Thursday, September 20, 2012

Community Health Center, INC. Recieves $250,000 Grant


The Community Health Center, Inc. (CHC) has been awarded a $250,000 grant from health care benefits company Aetna to conduct a two-year study  aimed at improving the coordination of health care for low-income and underinsured patients at community health care clinics and similar safety-net health care providers.

The study’s goal is to create a measurement toolkit that can successfully evaluate the levels of care coordination at primary care practices providing outpatient care for underserved populations. 

Care coordination is a central component to many health care reform efforts to improve patients’ health, patients’ experience of care and at the same time lower costs.   Care coordination is typically defined as a patient-centered, interdisciplinary approach where all of a patient's needs are managed across providers and settings in an integrated, cost-effective manner.

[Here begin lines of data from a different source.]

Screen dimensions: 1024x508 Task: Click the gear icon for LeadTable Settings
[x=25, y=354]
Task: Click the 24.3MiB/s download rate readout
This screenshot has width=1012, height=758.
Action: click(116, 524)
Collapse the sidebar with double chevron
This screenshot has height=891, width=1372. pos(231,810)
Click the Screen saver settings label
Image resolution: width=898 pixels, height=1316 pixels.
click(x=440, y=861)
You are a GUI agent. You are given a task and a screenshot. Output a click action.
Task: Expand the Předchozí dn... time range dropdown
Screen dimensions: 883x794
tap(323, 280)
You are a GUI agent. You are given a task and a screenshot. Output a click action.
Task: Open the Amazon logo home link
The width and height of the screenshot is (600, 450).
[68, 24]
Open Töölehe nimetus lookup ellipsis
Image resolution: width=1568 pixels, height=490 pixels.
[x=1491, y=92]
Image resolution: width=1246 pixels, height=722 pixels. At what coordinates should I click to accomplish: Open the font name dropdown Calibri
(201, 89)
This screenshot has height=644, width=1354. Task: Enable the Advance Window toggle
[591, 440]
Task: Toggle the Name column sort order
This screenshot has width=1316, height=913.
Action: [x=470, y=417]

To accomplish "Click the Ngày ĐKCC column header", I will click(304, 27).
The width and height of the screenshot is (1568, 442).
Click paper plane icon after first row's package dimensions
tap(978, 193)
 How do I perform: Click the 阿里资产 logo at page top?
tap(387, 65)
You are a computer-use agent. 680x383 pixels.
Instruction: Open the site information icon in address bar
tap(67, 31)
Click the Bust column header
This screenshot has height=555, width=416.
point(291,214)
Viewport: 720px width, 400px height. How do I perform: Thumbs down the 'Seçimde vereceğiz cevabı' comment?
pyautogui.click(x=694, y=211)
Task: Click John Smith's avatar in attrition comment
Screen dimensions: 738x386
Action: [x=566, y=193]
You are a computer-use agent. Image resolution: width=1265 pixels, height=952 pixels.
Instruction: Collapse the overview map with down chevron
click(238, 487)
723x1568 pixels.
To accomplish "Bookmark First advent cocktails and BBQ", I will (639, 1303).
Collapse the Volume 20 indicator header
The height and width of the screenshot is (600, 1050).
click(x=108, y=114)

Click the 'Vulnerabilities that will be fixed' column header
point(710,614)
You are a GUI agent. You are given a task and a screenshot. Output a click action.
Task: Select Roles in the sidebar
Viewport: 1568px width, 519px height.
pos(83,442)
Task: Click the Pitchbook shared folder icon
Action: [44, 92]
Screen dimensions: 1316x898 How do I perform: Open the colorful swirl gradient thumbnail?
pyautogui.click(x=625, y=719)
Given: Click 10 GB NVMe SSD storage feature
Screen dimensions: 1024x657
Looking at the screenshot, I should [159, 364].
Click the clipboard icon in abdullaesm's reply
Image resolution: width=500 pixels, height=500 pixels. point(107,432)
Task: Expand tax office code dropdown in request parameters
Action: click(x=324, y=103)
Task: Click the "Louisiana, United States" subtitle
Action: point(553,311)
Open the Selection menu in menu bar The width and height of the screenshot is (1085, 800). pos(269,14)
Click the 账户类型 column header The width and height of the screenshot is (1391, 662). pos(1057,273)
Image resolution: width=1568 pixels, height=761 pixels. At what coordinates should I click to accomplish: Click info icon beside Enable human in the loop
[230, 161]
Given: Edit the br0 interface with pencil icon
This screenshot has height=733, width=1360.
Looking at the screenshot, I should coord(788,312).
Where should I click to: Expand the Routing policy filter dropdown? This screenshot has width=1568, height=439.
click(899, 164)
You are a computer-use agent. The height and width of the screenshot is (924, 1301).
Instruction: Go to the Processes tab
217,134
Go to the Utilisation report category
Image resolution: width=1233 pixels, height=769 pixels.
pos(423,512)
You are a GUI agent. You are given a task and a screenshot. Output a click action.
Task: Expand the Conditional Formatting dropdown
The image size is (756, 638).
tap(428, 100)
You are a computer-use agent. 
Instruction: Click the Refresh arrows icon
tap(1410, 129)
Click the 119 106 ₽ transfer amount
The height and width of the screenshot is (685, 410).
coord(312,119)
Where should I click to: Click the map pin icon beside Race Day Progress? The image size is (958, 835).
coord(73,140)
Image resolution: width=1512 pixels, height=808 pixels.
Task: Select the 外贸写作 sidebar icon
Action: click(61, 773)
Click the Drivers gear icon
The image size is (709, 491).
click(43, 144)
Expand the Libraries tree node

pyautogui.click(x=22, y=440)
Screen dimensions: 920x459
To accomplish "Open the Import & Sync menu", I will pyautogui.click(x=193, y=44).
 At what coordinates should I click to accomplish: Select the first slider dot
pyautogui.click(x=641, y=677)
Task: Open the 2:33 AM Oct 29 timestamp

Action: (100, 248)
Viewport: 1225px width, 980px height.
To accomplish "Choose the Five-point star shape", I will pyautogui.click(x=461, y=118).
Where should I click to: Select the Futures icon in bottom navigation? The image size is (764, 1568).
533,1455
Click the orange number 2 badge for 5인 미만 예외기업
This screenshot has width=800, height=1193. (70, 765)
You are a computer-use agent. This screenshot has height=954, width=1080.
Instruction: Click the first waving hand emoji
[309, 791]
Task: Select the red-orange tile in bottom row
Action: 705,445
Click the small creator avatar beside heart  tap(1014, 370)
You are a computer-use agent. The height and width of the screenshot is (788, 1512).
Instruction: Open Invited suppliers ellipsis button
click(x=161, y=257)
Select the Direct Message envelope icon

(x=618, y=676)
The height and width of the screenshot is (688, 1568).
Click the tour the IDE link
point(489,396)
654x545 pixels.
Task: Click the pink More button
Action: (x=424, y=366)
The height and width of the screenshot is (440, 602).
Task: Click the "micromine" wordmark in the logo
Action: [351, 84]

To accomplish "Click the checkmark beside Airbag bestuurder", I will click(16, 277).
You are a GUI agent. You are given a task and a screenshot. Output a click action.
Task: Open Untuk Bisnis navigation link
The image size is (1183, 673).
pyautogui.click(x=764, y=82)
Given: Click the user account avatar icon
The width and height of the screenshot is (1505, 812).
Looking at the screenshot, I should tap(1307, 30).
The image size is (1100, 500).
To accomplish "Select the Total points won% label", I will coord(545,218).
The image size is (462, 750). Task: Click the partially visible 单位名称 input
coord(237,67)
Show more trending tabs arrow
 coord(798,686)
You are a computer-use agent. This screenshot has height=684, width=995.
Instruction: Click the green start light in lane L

“According to a study published in the Annals of Internal Medicine, primary care physicians for Medicare patients typically share patient care for their caseload with 299 other physicians with whom they should coordinate care,” said Daren Anderson, M.D., vice president and chief quality officer of CHC. “Clearly, closely coordinated care is an important strategy to make sure patients have all their health needs addressed and don’t receive conflicting instructions, duplicated tests or unnecessary treatments. 

“Currently, there are very few tools available to assess the quality of care coordination in various settings, and there are none that are specific to our setting,” Anderson said.  “Aetna’s grant will enable us to address these issues and  provide tools to health centers nationwide that are working to improve health outcomes, enhance patient experience and reduce costs.”

Anderson and his research team will test the care coordination measures they develop at a cross-section of CHC sites, Connecticut’s largest network of Federally Qualified Health Centers.  CHC has primary care sites in 13 communities in the state, as well as school-based clinics and mobile dental units.  CHC serves 130,000 patients, nearly all living at or below 200 percent of the poverty level. 

“The results of CHC’s study have implications for similar safety-net settings in the United States,” said Gillian Barclay, D.D.S., Dr. P.H., vice president of the Aetna Foundation, which will provide ongoing support for the study. “The more precisely we can envision what coordinated care looks like and how best to weave it into the everyday delivery of health care, the closer we can get to an optimal delivery of care that produces the best outcomes at the lowest cost.”

Improving health care through better integrated and more closely coordinated health care is one of the Aetna Foundation’s three program areas.  In the past two years, Aetna and the Aetna Foundation have directed more than $2 million in grants for projects in the United States and the United Kingdom to advance integrated health care and measure the effectiveness of different integrated health care models.